In 1936, Jiang began working as a translator for the Asian Motion Pictures Company (亞洲影片公司) in Shanghai, which specialized in Russian films. In 1938, he became the Secretary-General of the Culture Subcommittee of the Communist Party's Shanghai Bureau (中共上海局文委文化總支部書記). In 1941, after consultations with ITAR-TASS, he started the Times Weekly (時代周刊) on behalf of the Soviet side, and acted as the editor-in-chief.

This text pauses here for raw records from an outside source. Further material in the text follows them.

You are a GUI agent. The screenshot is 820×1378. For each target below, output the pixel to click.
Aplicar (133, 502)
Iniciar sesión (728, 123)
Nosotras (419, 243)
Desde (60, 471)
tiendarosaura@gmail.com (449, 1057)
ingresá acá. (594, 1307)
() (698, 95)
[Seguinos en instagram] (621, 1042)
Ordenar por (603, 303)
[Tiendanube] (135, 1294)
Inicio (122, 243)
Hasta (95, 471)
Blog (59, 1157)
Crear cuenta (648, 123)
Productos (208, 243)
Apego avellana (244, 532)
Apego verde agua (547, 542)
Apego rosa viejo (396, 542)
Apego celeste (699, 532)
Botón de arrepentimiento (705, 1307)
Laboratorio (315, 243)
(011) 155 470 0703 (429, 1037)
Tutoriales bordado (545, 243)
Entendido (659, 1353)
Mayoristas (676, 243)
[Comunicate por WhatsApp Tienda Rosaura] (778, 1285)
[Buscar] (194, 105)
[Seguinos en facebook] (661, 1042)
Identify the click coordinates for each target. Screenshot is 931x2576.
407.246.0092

Later in 1945 he would become the editor-in-chief of his newly founded Times Daily (時代日報) and the president of Times Press (時代出版社).

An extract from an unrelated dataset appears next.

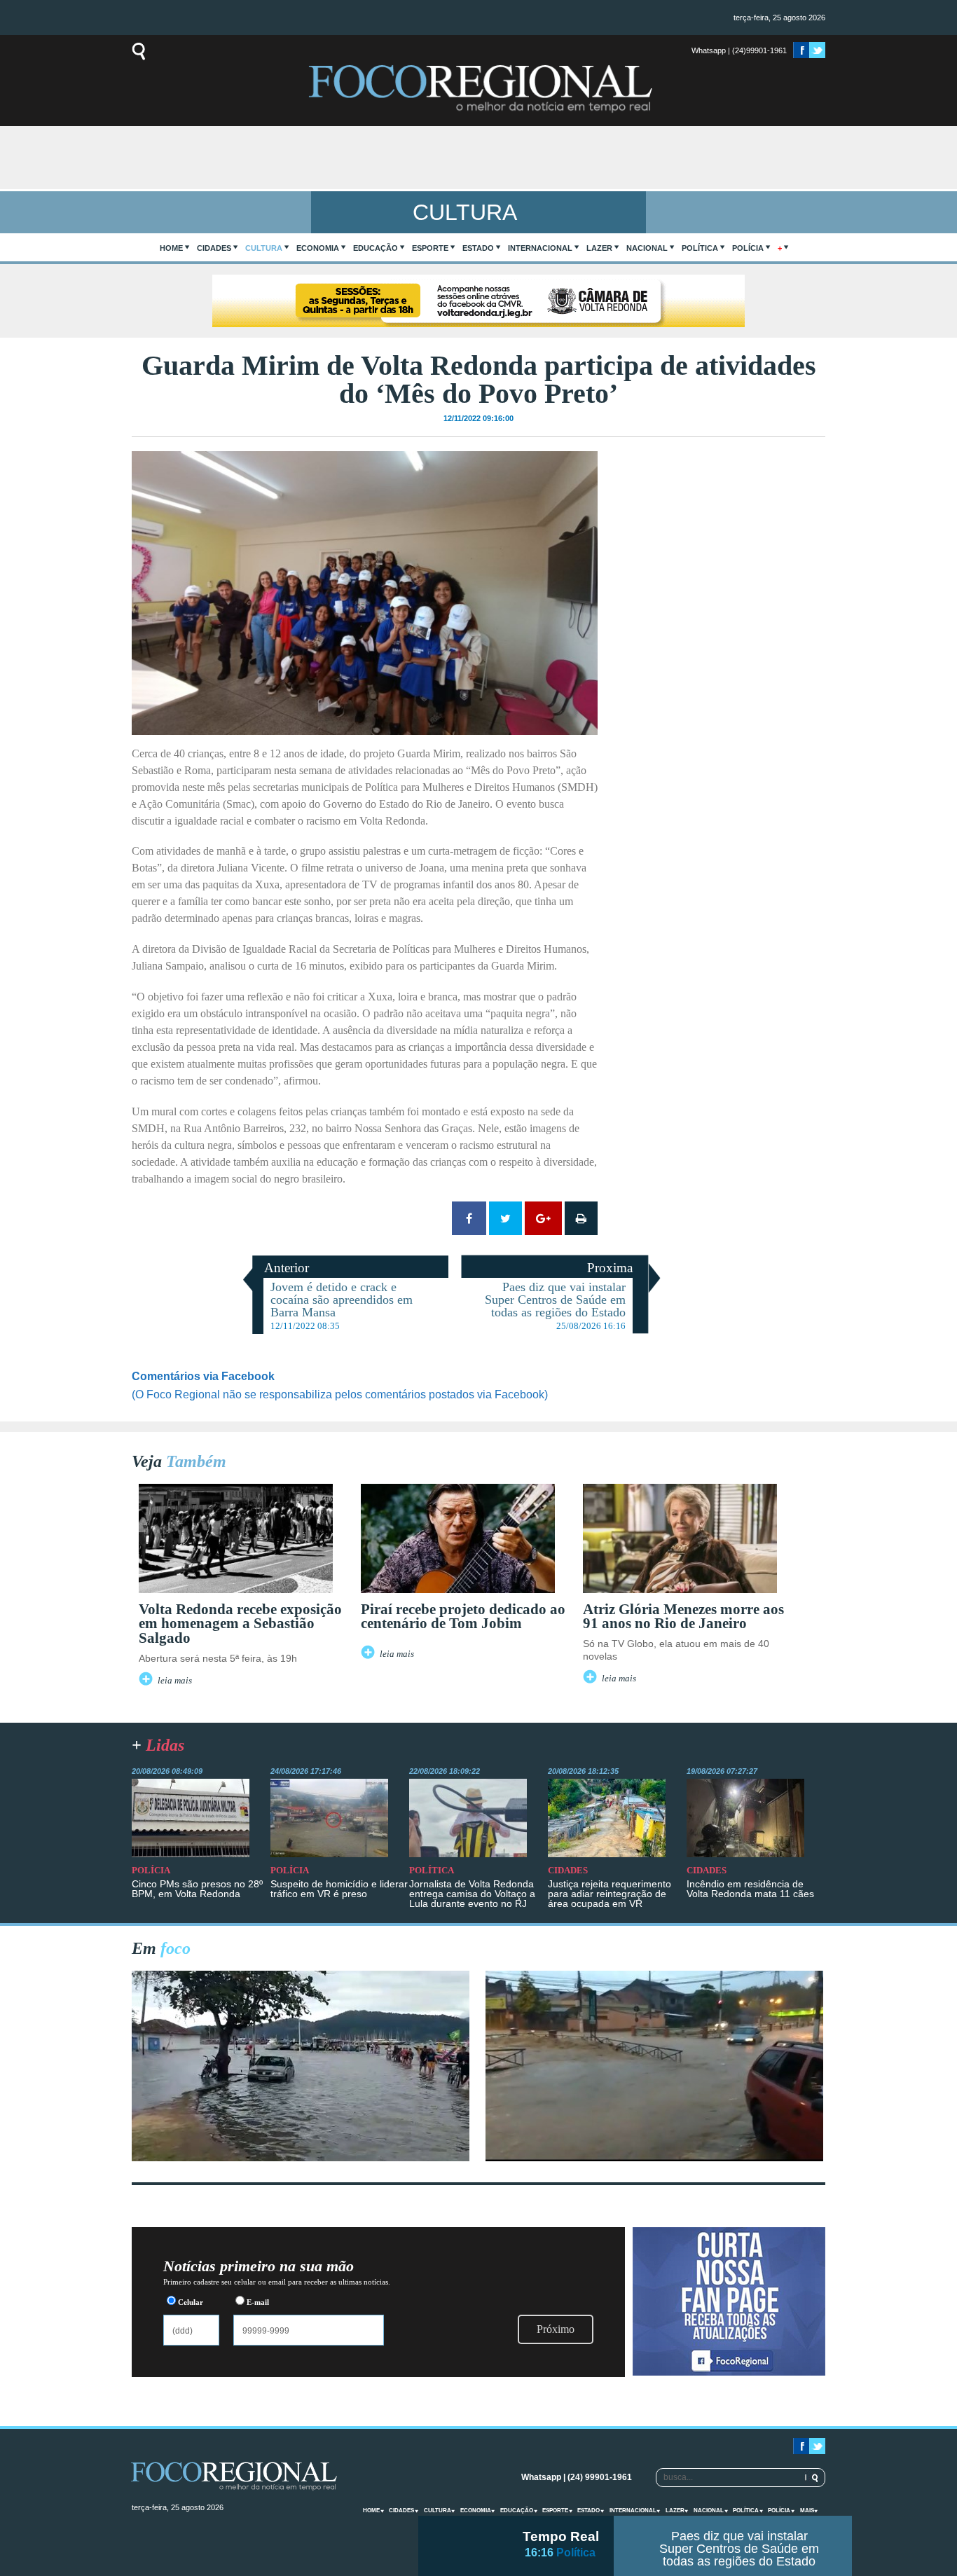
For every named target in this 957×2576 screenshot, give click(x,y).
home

After the establishment of the People's Republic of China, Jiang acted as the first president of the Shanghai Russian Language School (上海俄文學校), which later became Shanghai International Studies University. His job career also included Director of Liaisons at the Shanghai Cultural Bureau, and deputy director and Consultant at the Communist Party Central Committee's Compilation and Translation Bureau of the Works of Marx, Engels, Lenin, and Stalin (中共中央馬恩列斯著作編譯局).

During the Cultural Revolution, Jiang was imprisoned at the Qincheng Prison for 7 years. He was released in 1975.

After 1978, Jiang served as vice chair of General Editorial Board of the Encyclopedia of China and the editor-in-chief of the Encyclopedia of China Press.

Jiang was the founder and president of the Chinese Translation Workers Association (中國翻譯工作者協會), which is now the Translators Association of China. He was also members of the Fifth and Sixth CPPCC Standing Committees.